The Princeton Go Club was founded by math professor Ralph Fox in 1945. He brought Japanese professional players and Bell Labs scientists to visit, promoting the game for three decades until his untimely death in 1973. I joined in 1986. We hosted the fifth national U.S. Go Congress in 1989 and the regional N.J. Open tournament from 1990 to 2016. We were mentioned in the Office of Admission’s 2002 “Beginnings” video and in the 2011 Report on Campus Social & Residential Life.

The word is “inclusive,” a value Princeton claims to support. The club always taught anyone who showed interest, young or old, student or not. Its heterogeneous, eclectic nature was featured in the May 31, 2004, Princeton Weekly Bulletin.

The 9-year-old in that article’s photo is 7-Dan today (equivalent to a 7th-degree black belt in the martial arts). The gentleman he is playing still comes to the club – or did. Nonstudents (including alumni) now are barred by the Office of the Dean of Undergraduate Students from participation. Students, alumni, and townspeople may no longer gather together around a common interest on today’s campus.

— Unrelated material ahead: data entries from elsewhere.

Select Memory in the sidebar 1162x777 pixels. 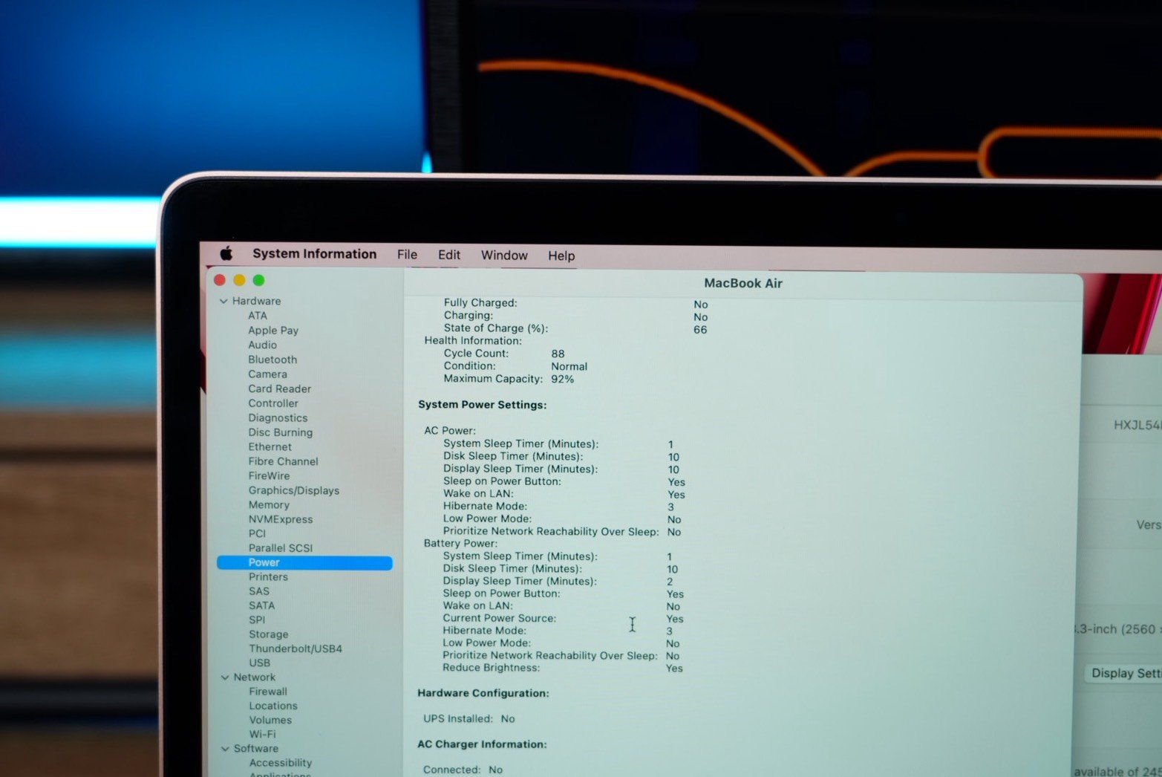[x=269, y=505]
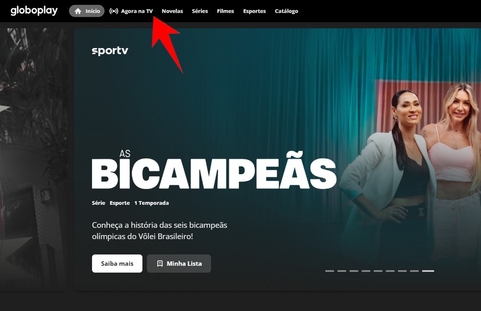The width and height of the screenshot is (481, 311).
Task: Click the Globoplay logo
Action: (x=34, y=11)
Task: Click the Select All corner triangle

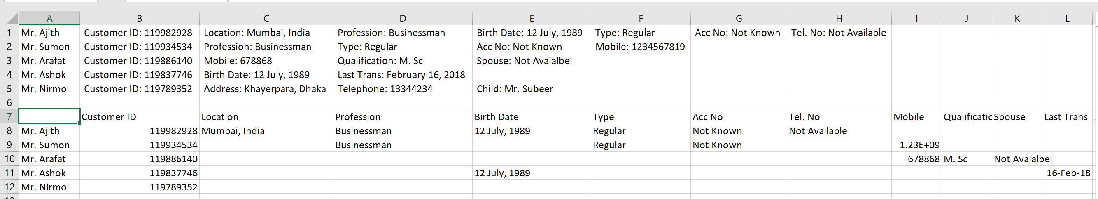Action: coord(12,18)
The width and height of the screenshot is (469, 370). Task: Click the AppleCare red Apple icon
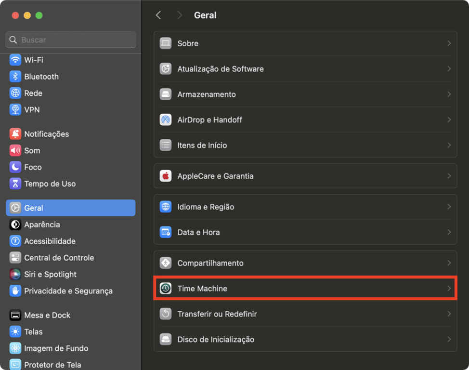click(x=166, y=176)
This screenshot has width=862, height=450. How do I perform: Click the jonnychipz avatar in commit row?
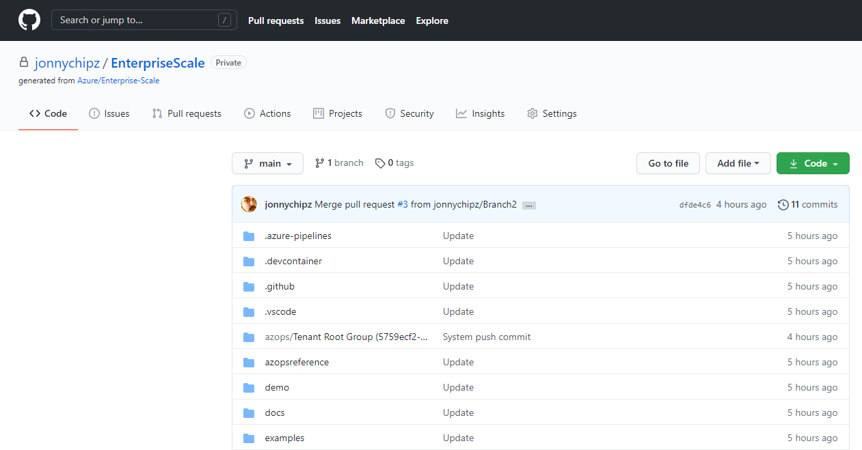click(x=250, y=204)
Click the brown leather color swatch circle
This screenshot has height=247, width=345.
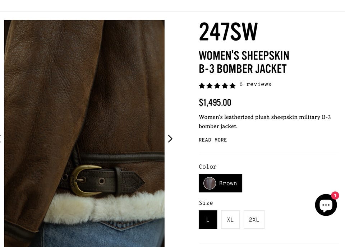210,183
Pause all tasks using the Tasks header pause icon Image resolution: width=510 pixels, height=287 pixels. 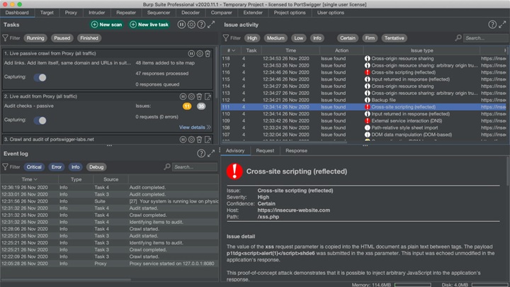tap(182, 25)
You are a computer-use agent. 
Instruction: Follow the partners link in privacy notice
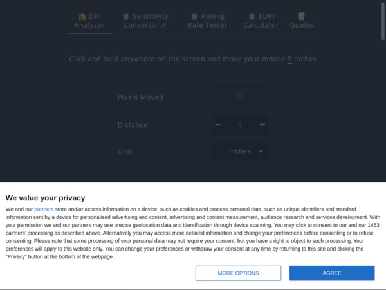click(x=44, y=209)
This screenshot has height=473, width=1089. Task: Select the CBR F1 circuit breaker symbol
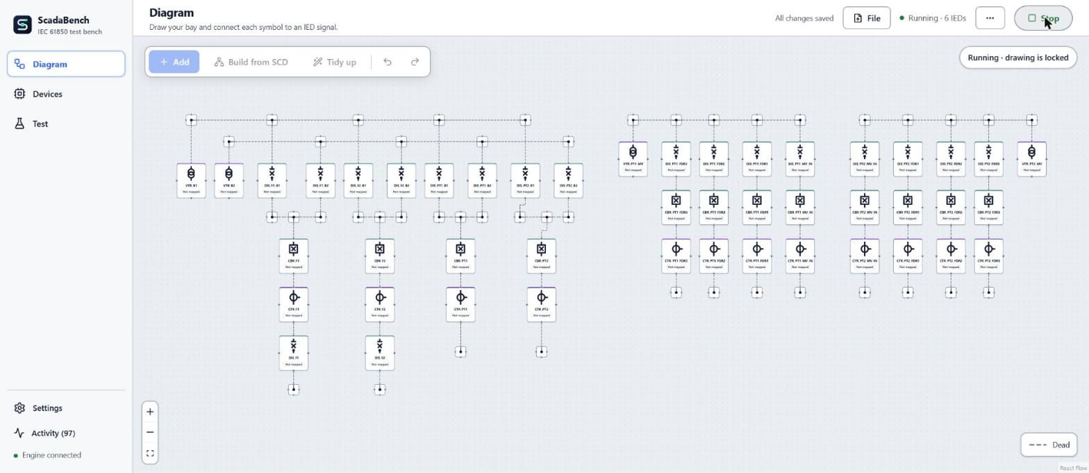294,256
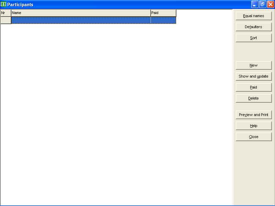Open Preview and Print
Screen dimensions: 275x206
(254, 115)
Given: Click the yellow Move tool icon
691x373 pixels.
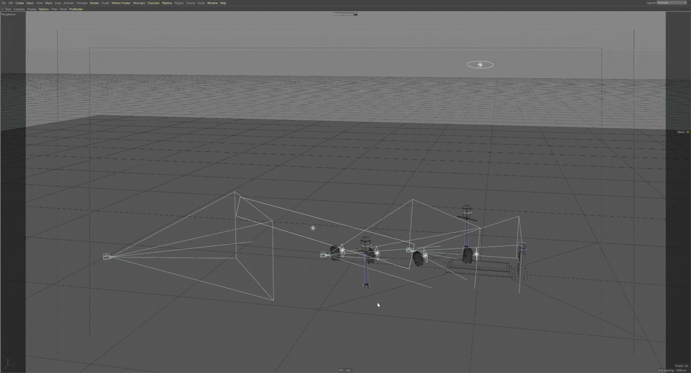Looking at the screenshot, I should [x=687, y=132].
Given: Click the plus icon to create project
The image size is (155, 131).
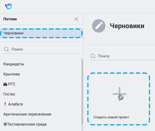Looking at the screenshot, I should (120, 94).
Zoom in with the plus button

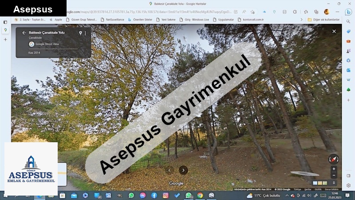pos(334,169)
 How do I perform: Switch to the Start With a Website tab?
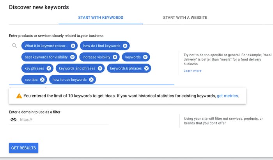tap(185, 18)
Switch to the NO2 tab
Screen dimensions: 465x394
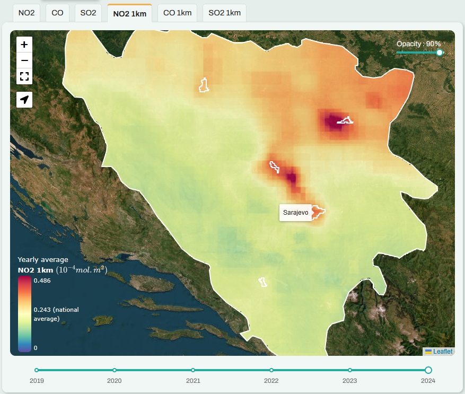tap(25, 12)
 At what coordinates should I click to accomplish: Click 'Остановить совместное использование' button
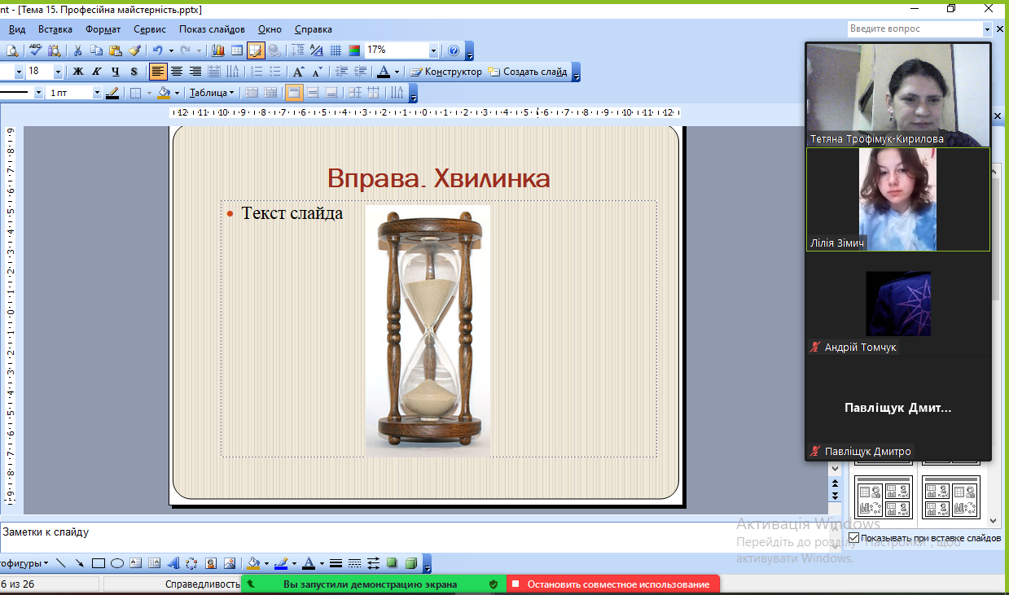[x=613, y=584]
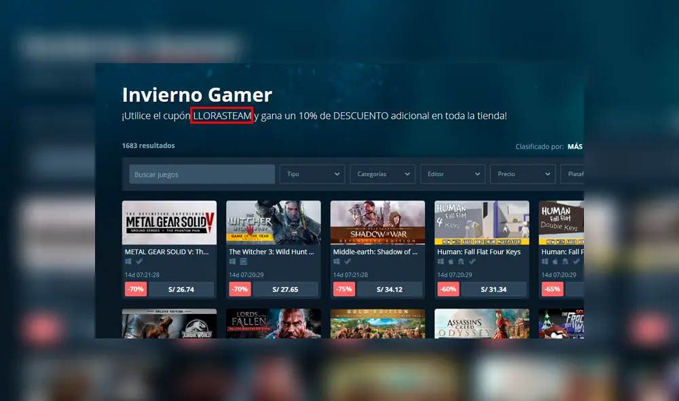
Task: Click the Buscar juegos search field
Action: 201,174
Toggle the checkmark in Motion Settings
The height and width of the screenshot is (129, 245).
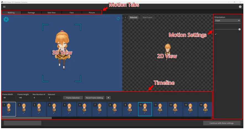[x=216, y=34]
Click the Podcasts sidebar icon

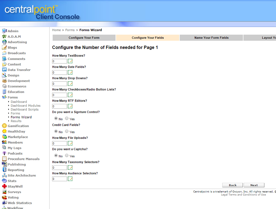4,153
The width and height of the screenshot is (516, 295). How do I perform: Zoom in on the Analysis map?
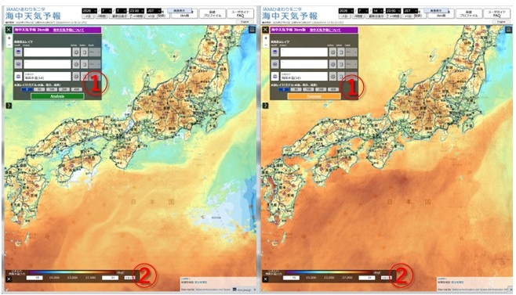[9, 38]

At the end of my freshman year, the FitzRandolph Gate was permanently opened “in a symbol of the University’s openness to the local and worldwide community,” according to the Princetoniana website. Set aside the personal humiliation of being told bluntly one is not welcome after 30 years of volunteer effort.  The truly sad thing is seeing that gate swing shut again.

Rick Mott ’73
Ringoes, N.J.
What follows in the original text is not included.